Guidance for Social Media Insights on AWS
Overview
How it works
This Guidance helps you gain insight into what your customers are saying about your products and services on social media websites such as X, Facebook, and Instagram. Instead of filtering out posts manually, you can build a near real-time alert system that consumes data from social media and extracts insights, such as topics, entities, sentiment, and location using a large language model (LLM) in Amazon Bedrock.
Deploy with confidence
Ready to deploy? Review the sample code on GitHub for detailed deployment instructions to deploy as-is or customize to fit your needs.
Well-Architected Pillars
The architecture diagram above is an example of a Solution created with Well-Architected best practices in mind. To be fully Well-Architected, you should follow as many Well-Architected best practices as possible.
Operational Excellence
Amazon CloudWatch keeps logs of the operations performed in the text processing workflow, allowing for efficient monitoring of the applications status.

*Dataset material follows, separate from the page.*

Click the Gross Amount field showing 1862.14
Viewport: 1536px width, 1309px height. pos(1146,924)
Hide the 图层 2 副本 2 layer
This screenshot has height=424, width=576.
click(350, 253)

Amazon CloudFormation allows for reproducibility of the deployment and can also be rolled back to a stable state in case deployment fails. Additionally, Amazon Bedrock is a managed service to use LLMs through a simple interface. This combination of monitoring, reproducible deployments, and AWS managed LLMs usage offers powerful natural language processing capabilities without having to manage the underlying infrastructure.
Security
The data stored in Amazon S3 is encrypted at rest using AWS Key Management Service (AWS KMS) keys, and AWS Identity and Access Management (IAM) is utilized to control access to the data. Specifically, AWS KMS assists in the creation and management of the encryption keys used to securely encrypt the data stored in Amazon S3. Whereas IAM provides the capability to configure granular permissions based on roles for least privilege access control to that data.
Reliability
The data is stored in Amazon S3, an object storage service that offers 99.999999999% (11 nines) durability. The LLMs are invoked using Amazon Bedrock through a simple and efficient API interface that can automatically scale up and down. Athena, QuickSight, and AWS Glue are used to query and visualize the data at scale without the need to provision infrastructure.
Performance Efficiency
Through the use of various serverless and managed AWS services, this Guidance is designed for your workloads to achieve high performance efficiency, automatically scaling resources to meet the demands of the workload, and providing a seamless experience for you to access insights from your social media platforms. For example, Lambda, a serverless compute service, automatically scales up and down based on demand, ensuring the compute capacity is optimized for the workload. With Amazon Bedrock, you can invoke LLMs from an extensive catalogue without the need to provision and manage the underlying servers.
Cost Optimization
Lambda is used in this architecture to process events and initiate the batch transformation analysis, removing the need for a continuously running server. Moreover, AWS Glue jobs are used to perform extract, transform, load (ETL) on batches of user data, rather than individual records. By aggregating the data and processing in larger chunks, the overall compute and storage requirements are reduced, leading to lower costs compared to handling each record individually. Lastly, Amazon Bedrock allows for the use of the LLN that best fits your budget requirement so you do not incur unnecessary expenses associated with more powerful, but potentially over-provisioned, models.
Sustainability
Lambda, AWS Glue, Athena, and QuickSight are all serverless services that operate on-demand, adjusting their resource use to match the current workload. This helps ensure that the performance and use of resources are maximized, as the services scale up and down automatically to accommodate the required demand. By using these serverless offerings, this architecture can efficiently utilize the necessary resources, avoiding over-provisioning or under-utilization of compute, storage, and other infrastructure components.